L’épilogue est peut-être à la mesure d’une époque dont le sordide choisit depuis quelques années d’avancer à l’ombre des grands sentiments. Dans ces dernières heures où se négocient un peu honteusement des indemnités en millions (d’euros), des “garanties” judiciaires en cas de poursuites ultérieures et probables, et même, puisqu’on s’est bien enfoncé jusqu’au bout dans l’économie-casino, des remises de dette, certains trouveront que Jean-Marie Messier “fait une fin” décidément en tout point conforme à l’esprit des années fric. Un grand bac d’eau glacée est brutalement jeté sur les grands discours, les visions stratégiques et les postures morales : l’homme qui prétendait rêver ne rêvait donc que d’argent ?

On joue donc, ces jours-ci, bas les masques : tout n’était qu’affaire de spéculation et de stock-options ? Les scandales à répétition qui, d’Enron à Worldcom, ébranlent Wall Street et à sa suite les bourses du monde, trouvent bien là leur déclinaison française. Comme souvent en France, il a fallu qu’en plus, celui qui incarnera un jour - c’est peut être en partie injuste, mais c’est inévitable - les tares de l’époque, ait été aussi celui qui voulait donner des leçons au monde. De morale, de social, de finance et d’industrie. Nous vivons en des lieux où l’esprit de lucre ne se suffit plus à lui même, où il a besoin de se justifier, d’être toujours soutenu et masqué par une rationalisation supérieure.

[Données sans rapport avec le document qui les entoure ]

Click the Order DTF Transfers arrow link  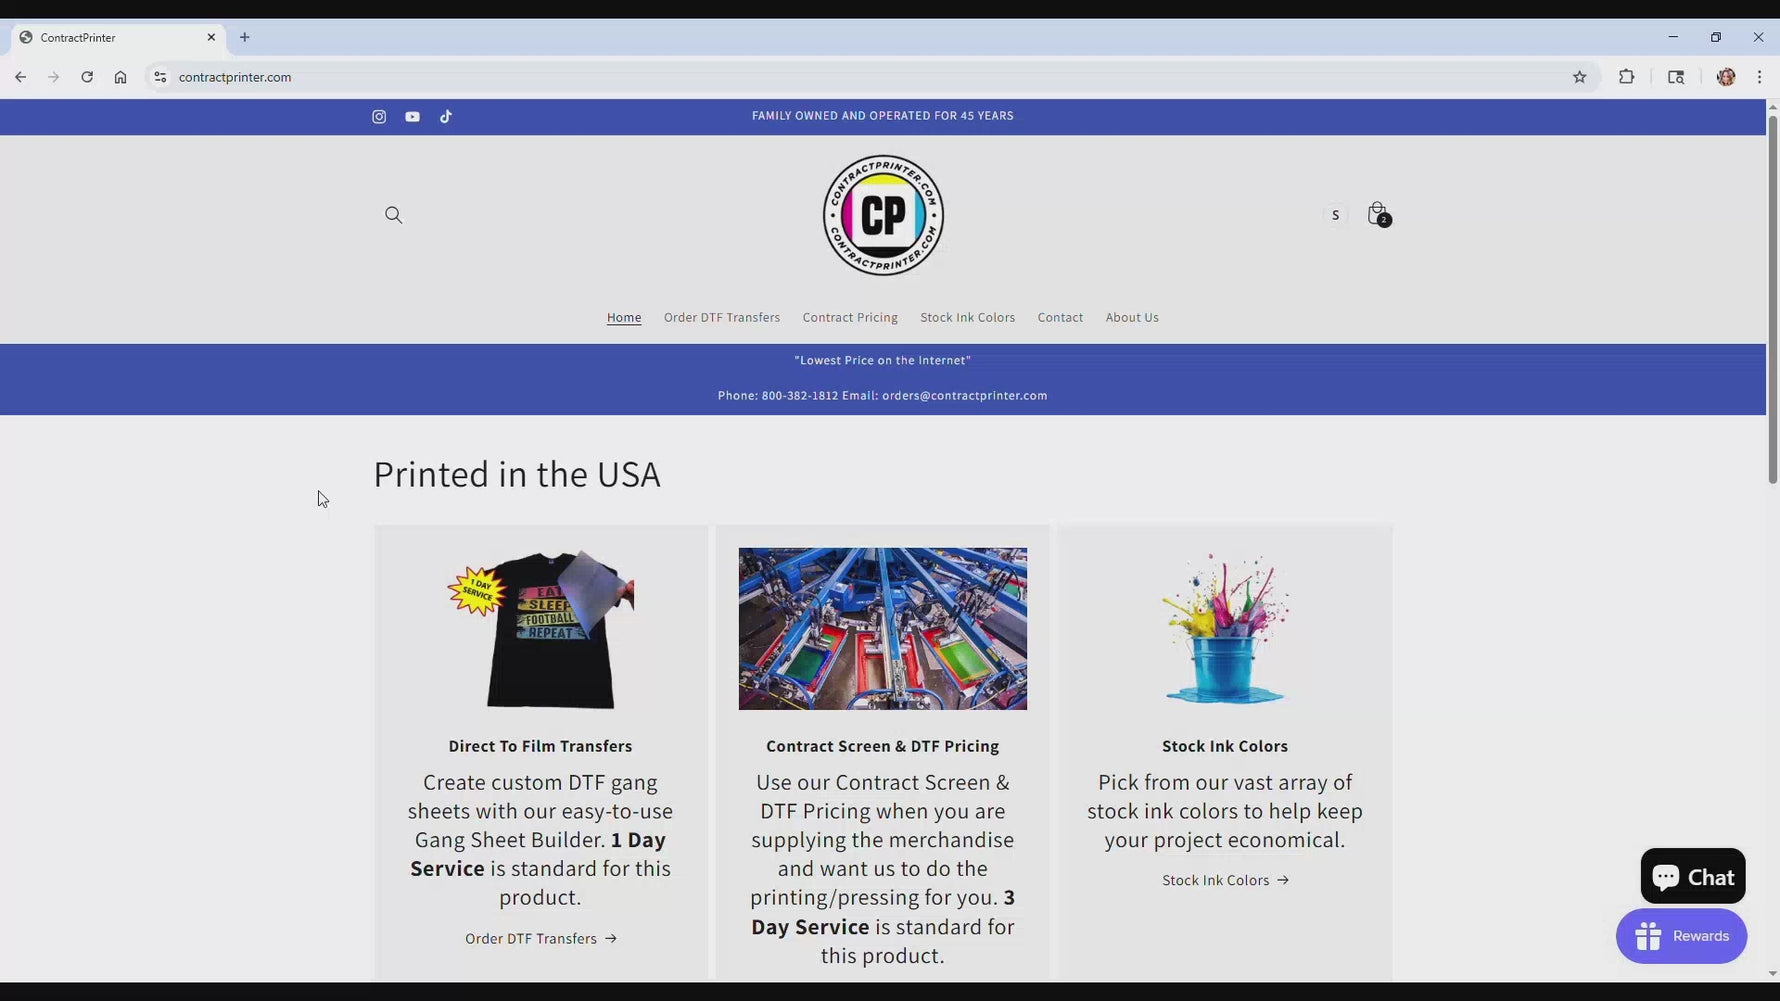tap(541, 939)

Il faudra un jour revenir autant sur les erreurs, les égarements, les jongleries et peut être les folies d’un homme, que sur le pays qui resta si longtemps béat devant le montreur d’ours. On pourra alors se demander pourquoi n’ont pas joué le scepticisme, les contre-pouvoirs, la vigilance qui s’imposaient vis à vis d’un groupe aux près de 400 000 salariés. Messier est en partie le produit de notre système. Quelques leçons devraient être tirées de cet état de fait. Il n’est pas sûr que ce sera le cas.

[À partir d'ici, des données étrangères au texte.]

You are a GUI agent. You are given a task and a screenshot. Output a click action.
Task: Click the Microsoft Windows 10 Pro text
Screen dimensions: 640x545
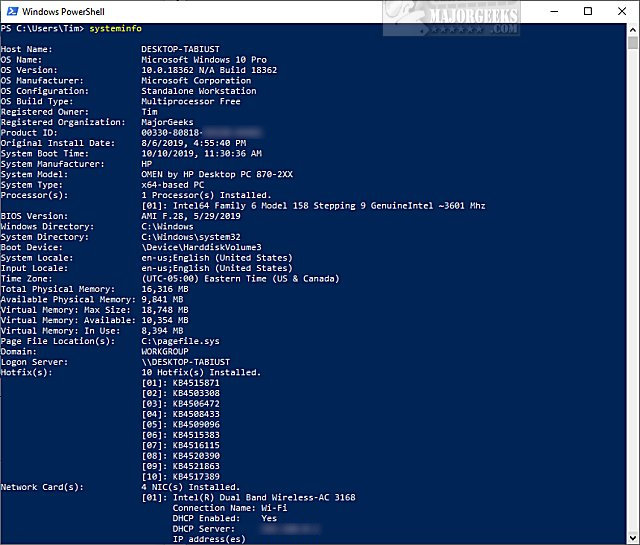tap(195, 59)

J’ai manqué de temps, s’excuse en substance J2M (ou 4, ou 6, on a perdu le compte) dans son interview au Figaro d’hier. On peut retourner le raisonnement : dans quel état aurait-il laissé le groupe si on lui avait laissé plus de temps, si les actionnaires nord-américains n’avaient pas donné le coup de bélier final, si les lâchetés chafouines de ses administrateurs français lui avaient laissé deux ou trois mois de plus (et pourquoi pas “quinze ans”, comme il le suggéra aux analystes, dans une forme de bouffée délirante, il y a encore quelques jours) ? A l’heure où nous écrivons, il n’est toutefois pas certain qu’un autre scandale ne s’ajoutera pas à la débâcle financière constatée autour de Vivendi Universal : celui qui verrait l’homme qui a apauvri quelques millions d’actionnaires, celui-là même qui, dans son livre, jugeait immoraux les “parachutes dorés” et jurait qu’il n’en demanderait jamais, quitter benoîtement ses fonctions lesté de 12 millions d’euros. Sans vouloir heurter les âmes sensibles, on rappellera simplement que dans la seule journée d’hier, les actionnaires de Vivendi Universal ont perdu plus de 6 milliards d’euros.